Distributed systems
“There’s no such thing as free lunch”
The story of distributed systems goes way back, and it can be traced to the early days of computing around the 1980s with Client-Server architecture.
In today's day and age with the rise of containerization technologies and microservice architecture, distributed systems are more prevalent than ever, and given the current rate of cloud adoption, the approach toward architecting systems in a distributed manner will increase even more.

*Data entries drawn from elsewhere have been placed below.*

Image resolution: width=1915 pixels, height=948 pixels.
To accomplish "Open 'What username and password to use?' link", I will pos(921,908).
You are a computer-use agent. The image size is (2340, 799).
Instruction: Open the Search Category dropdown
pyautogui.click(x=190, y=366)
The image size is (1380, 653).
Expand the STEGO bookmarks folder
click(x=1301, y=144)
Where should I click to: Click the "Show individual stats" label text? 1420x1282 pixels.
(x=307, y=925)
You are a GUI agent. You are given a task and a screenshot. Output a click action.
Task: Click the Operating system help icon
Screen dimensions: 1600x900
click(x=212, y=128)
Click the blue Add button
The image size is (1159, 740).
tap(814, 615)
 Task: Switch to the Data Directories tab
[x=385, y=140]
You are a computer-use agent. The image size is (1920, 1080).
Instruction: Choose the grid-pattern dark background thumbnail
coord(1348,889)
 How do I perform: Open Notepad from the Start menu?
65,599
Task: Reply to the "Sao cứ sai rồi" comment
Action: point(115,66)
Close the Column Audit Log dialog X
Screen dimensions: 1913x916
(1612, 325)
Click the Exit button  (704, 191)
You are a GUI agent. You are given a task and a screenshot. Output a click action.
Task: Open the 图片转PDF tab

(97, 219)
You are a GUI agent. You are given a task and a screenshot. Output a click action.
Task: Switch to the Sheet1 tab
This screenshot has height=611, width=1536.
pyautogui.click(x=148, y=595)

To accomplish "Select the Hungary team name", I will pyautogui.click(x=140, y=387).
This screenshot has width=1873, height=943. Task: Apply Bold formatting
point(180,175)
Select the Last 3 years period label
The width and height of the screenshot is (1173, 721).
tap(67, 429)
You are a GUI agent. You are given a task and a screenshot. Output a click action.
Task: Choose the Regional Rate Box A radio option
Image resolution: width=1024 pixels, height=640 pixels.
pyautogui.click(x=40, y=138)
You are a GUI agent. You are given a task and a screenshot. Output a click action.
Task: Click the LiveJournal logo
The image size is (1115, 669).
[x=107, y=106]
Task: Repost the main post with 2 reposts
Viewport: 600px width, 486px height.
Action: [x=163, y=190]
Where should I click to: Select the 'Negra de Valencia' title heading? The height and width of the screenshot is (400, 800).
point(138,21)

The strong nature of distributing tasks can be seen in our organizational framework…we’re working in distributed teams, and projects and we even distribute compute resources in geographical Regions and Zones.
Microservices
Microservices are self-contained and “independent” services decoupled from each other that can communicate between them via:
Cross dependencies are implied since no service can perform without getting help from other services.
Challenges
In a distributed system when it comes to high-availability and resilience there’s always a tradeoff and it’s impossible to simultaneously guarantee Consistency, Availability, and Partition tolerance (check CAP theorem).
The gist of it…a distributed system can prioritize at most two out of these three properties:
- Consistency — data is the same across the cluster, so you can read or write to/from any node and get the same data.
- Availability — the ability to always respond to queries irrespective of nodes going down.
- Partition tolerance — the system continues to function even if there is a “partition” (communications break) between two nodes — both nodes are up, but can’t communicate.
False assumptions are usually made concerning distributed computing also known as fallacies of distributed computing.
- The network is reliable
- Latency is zero
- Bandwidth is infinite
- The network is secure
- Topology doesn’t change
- There is one administrator/orchestrator
- Transport cost is zero
- The network is homogeneous
Conclusions
“There’s no such thing as free lunch” …distributed systems are indeed built for size and resilience, but don’t forget distributing state across services means that every call to an external service is more or less an availability dice roll.